I'm writing some performance-sensitive code in which I have to add a large number of columns to a Pandas dataframe quickly.
I've managed to get a 3x improvement over naively repeating df[foo] = bar by constructing a second dataframe from a dict and concatenating them:
def mkdf1(n):
df = pd.DataFrame(index=range(10,20), columns=list('qwertyuiop'))
for i in xrange(n):
df['col%d' % i] = range(i, 10+i)
return df
def mkdf2(n):
df = pd.DataFrame(index=range(10,20), columns=list('qwertyuiop'))
newcols = {}
for i in xrange(n):
newcols['col%d' % i] = range(i, 10+i)
return pd.concat([df, pd.DataFrame(newcols, index=df.index)], axis=1)

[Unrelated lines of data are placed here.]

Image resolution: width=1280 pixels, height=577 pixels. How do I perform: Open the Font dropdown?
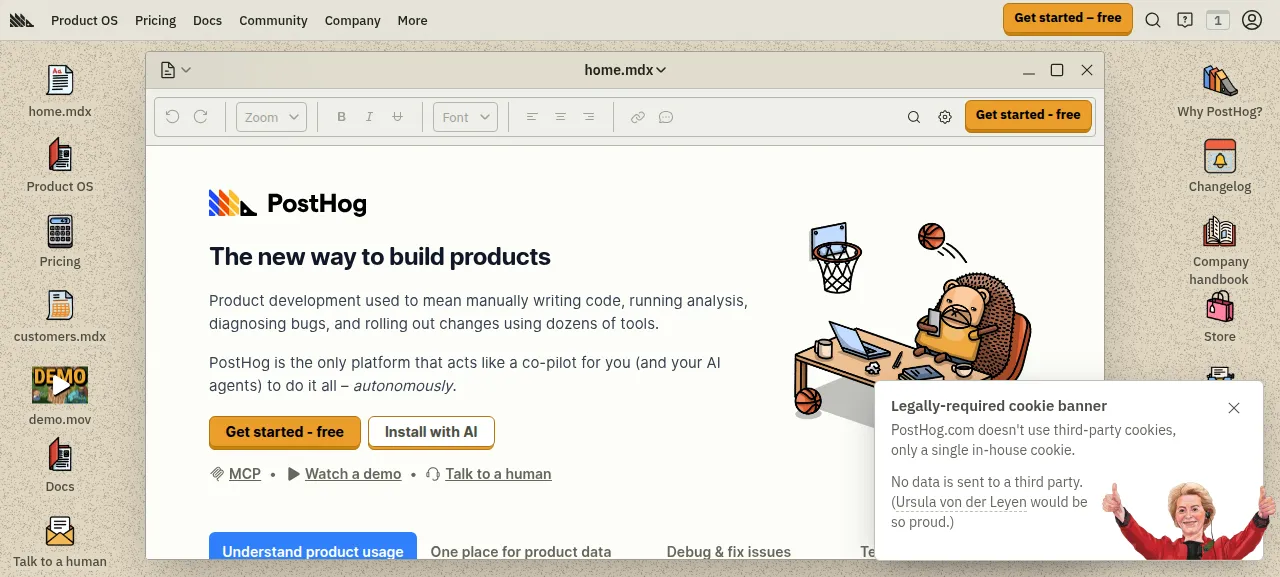tap(465, 117)
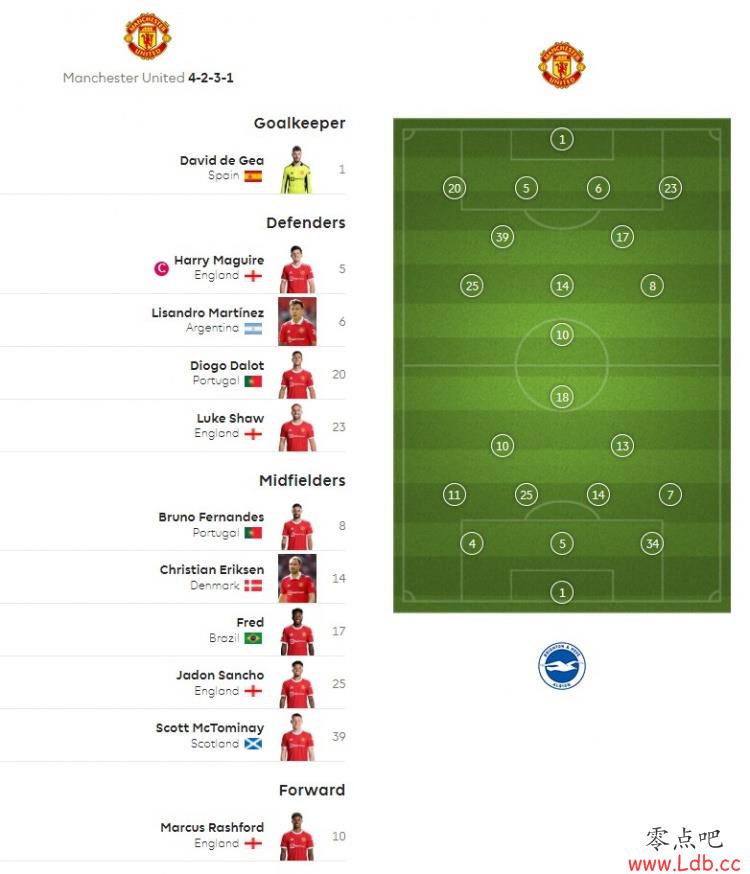Open the Christian Eriksen player photo
Screen dimensions: 750x874
(297, 579)
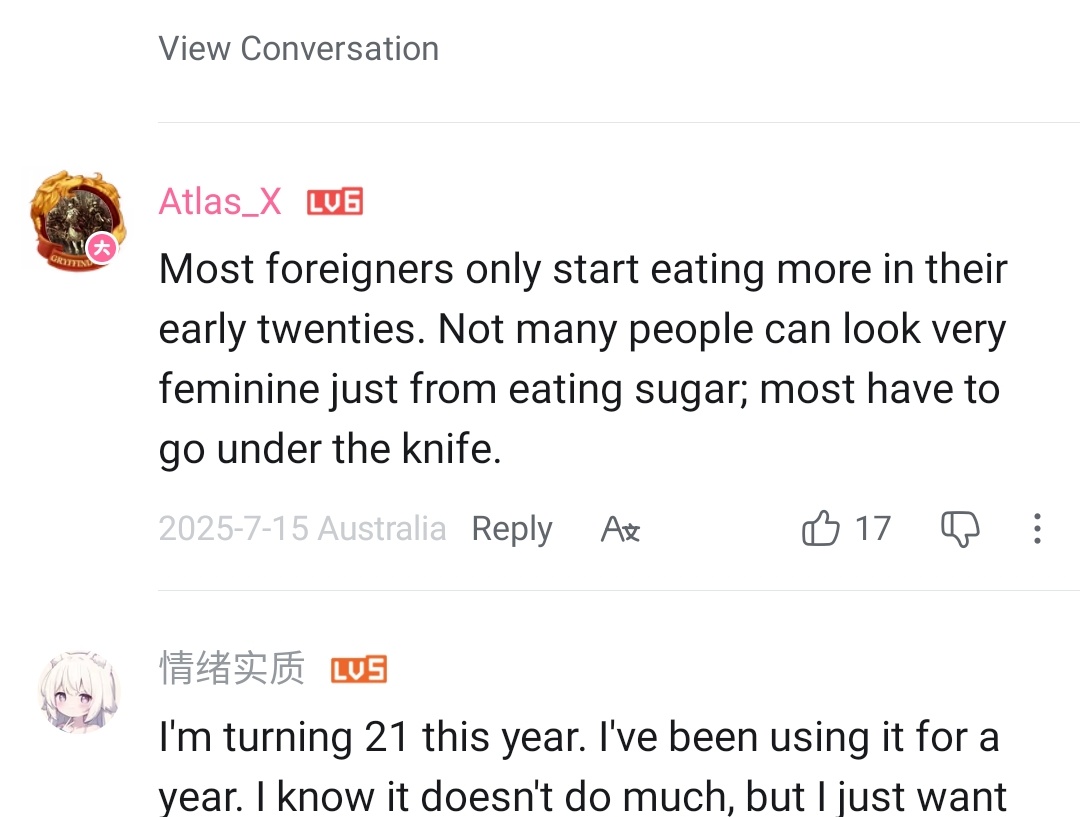Tap Atlas_X's profile avatar
The image size is (1080, 817).
[x=76, y=218]
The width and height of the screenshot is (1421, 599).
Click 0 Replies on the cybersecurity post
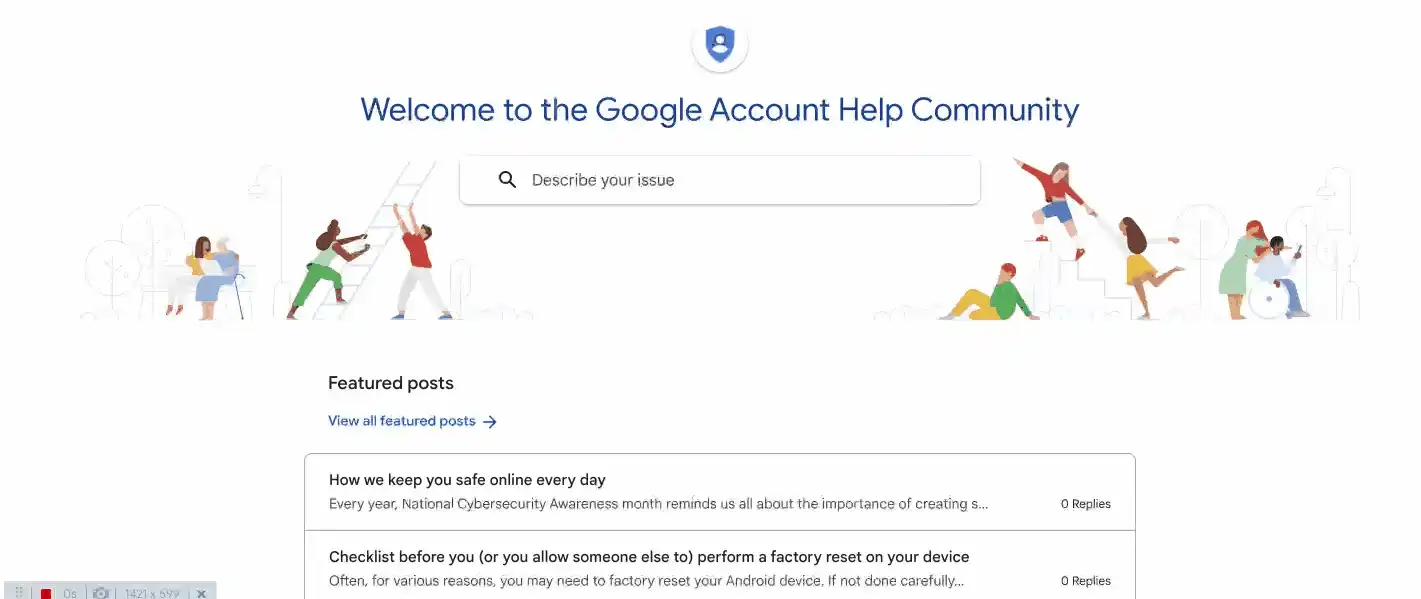click(x=1086, y=504)
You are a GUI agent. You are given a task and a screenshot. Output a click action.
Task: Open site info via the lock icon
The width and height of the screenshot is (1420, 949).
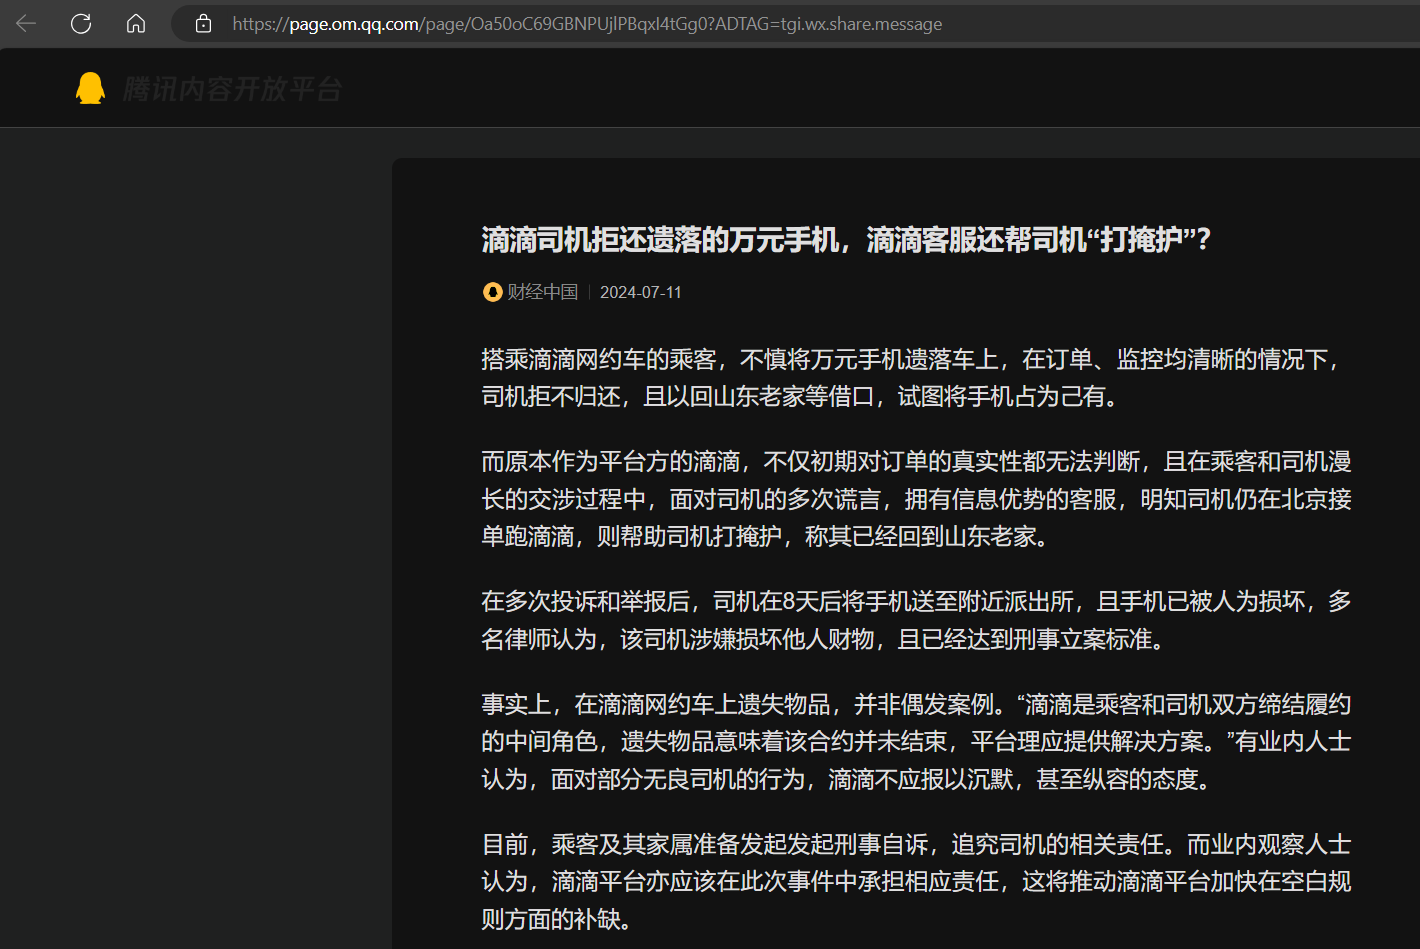[x=203, y=24]
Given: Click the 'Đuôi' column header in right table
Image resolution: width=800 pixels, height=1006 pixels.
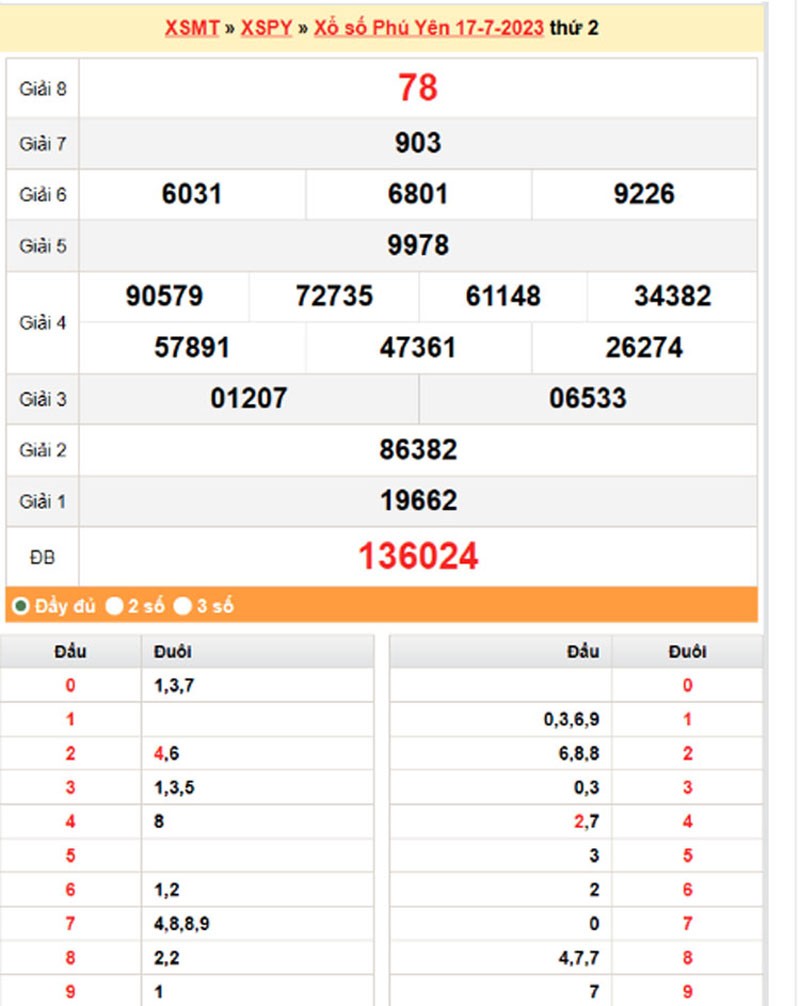Looking at the screenshot, I should coord(686,650).
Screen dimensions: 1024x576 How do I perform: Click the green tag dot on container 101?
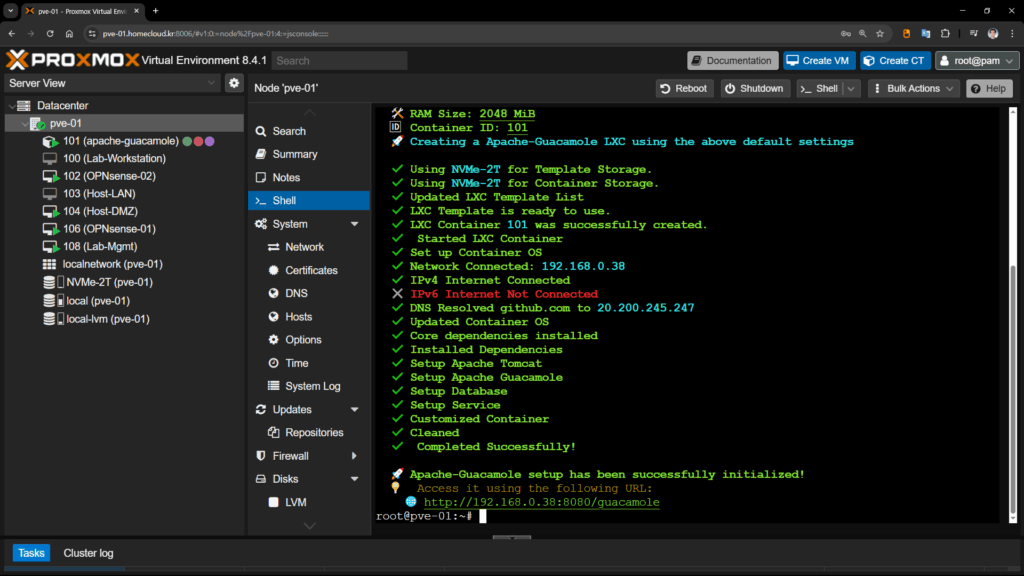point(187,141)

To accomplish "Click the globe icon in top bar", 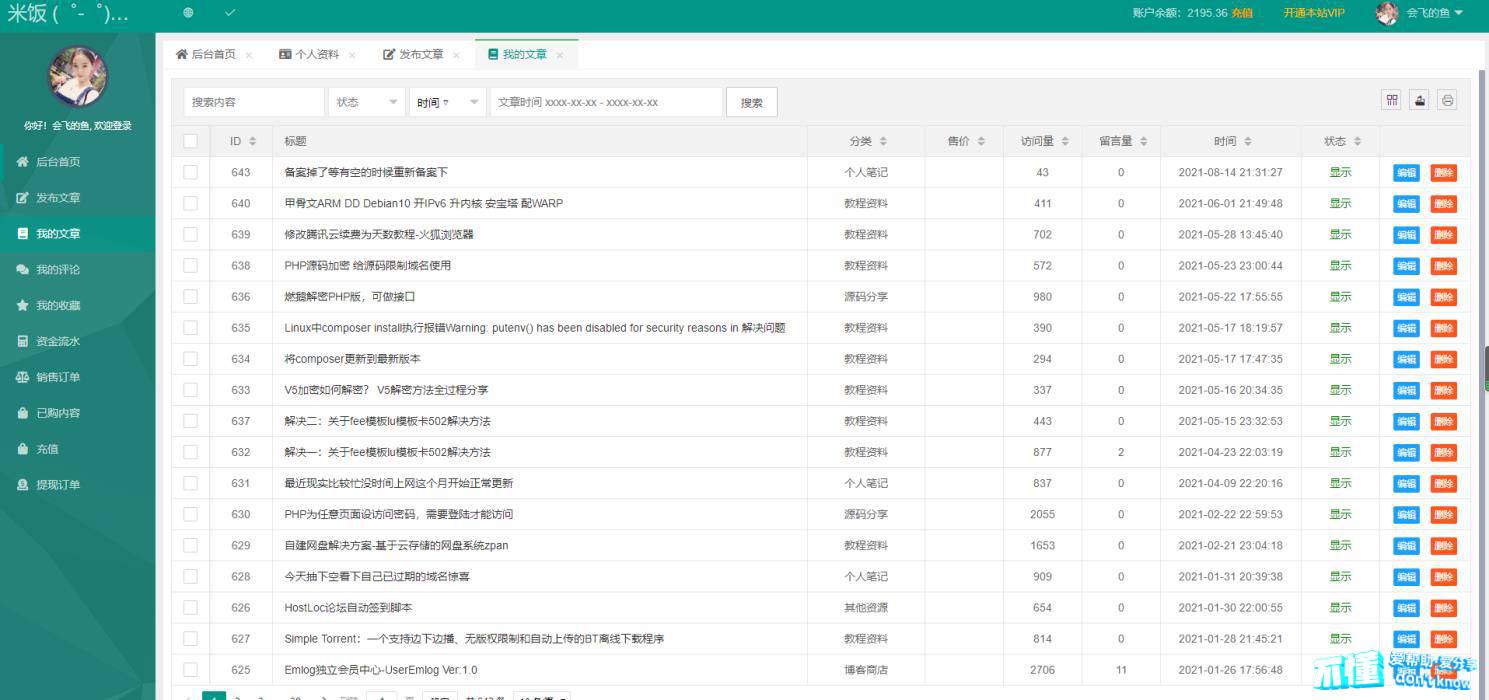I will point(188,13).
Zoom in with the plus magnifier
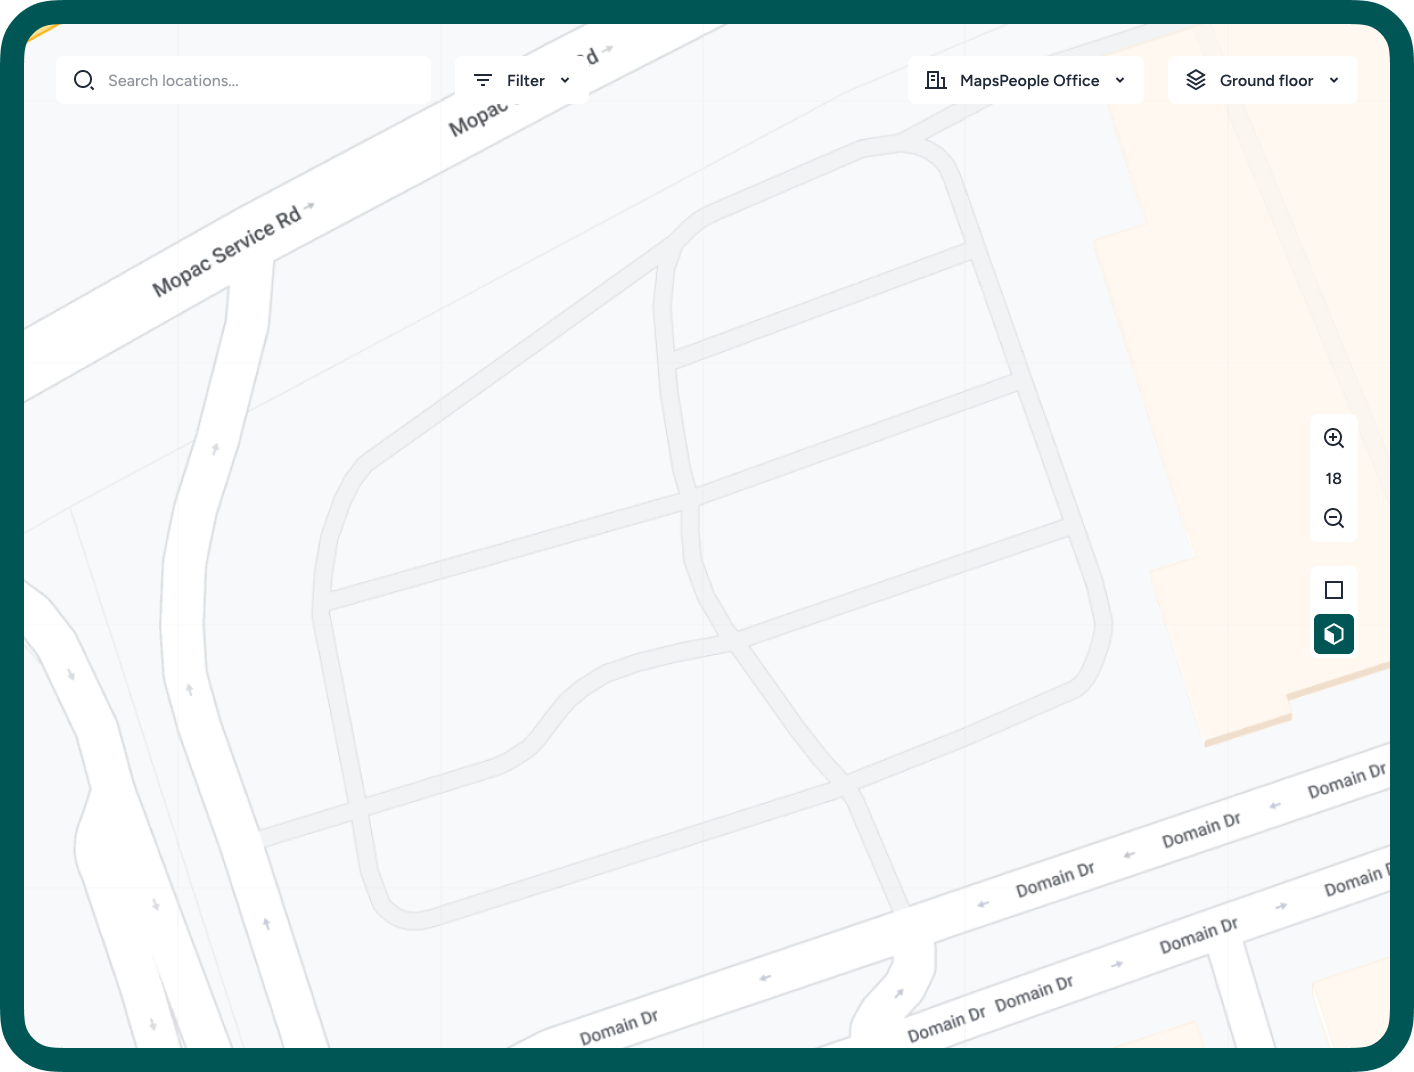The width and height of the screenshot is (1414, 1072). (1334, 438)
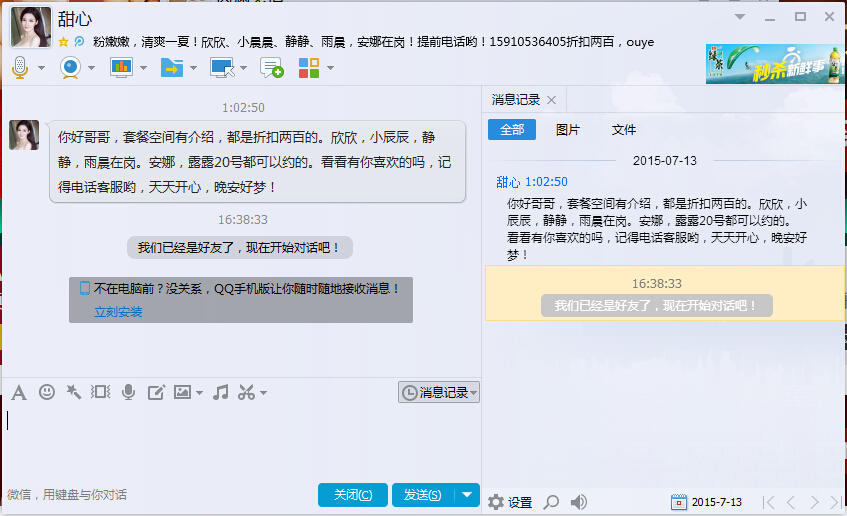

The timings show substantial improvement:
%timeit -r 1 mkdf1(100)
100 loops, best of 1: 16.6 ms per loop
%timeit -r 1 mkdf2(100)
100 loops, best of 1: 5.5 ms per loop
Are there any other optimizations I can make here?
EDIT: Also, the concat call is taking much longer in my real code than my toy example; in particular the get_result function takes a lot longer despite the production df having fewer rows and I can't figure out why. Any advice on how to speed this up would be appreciated.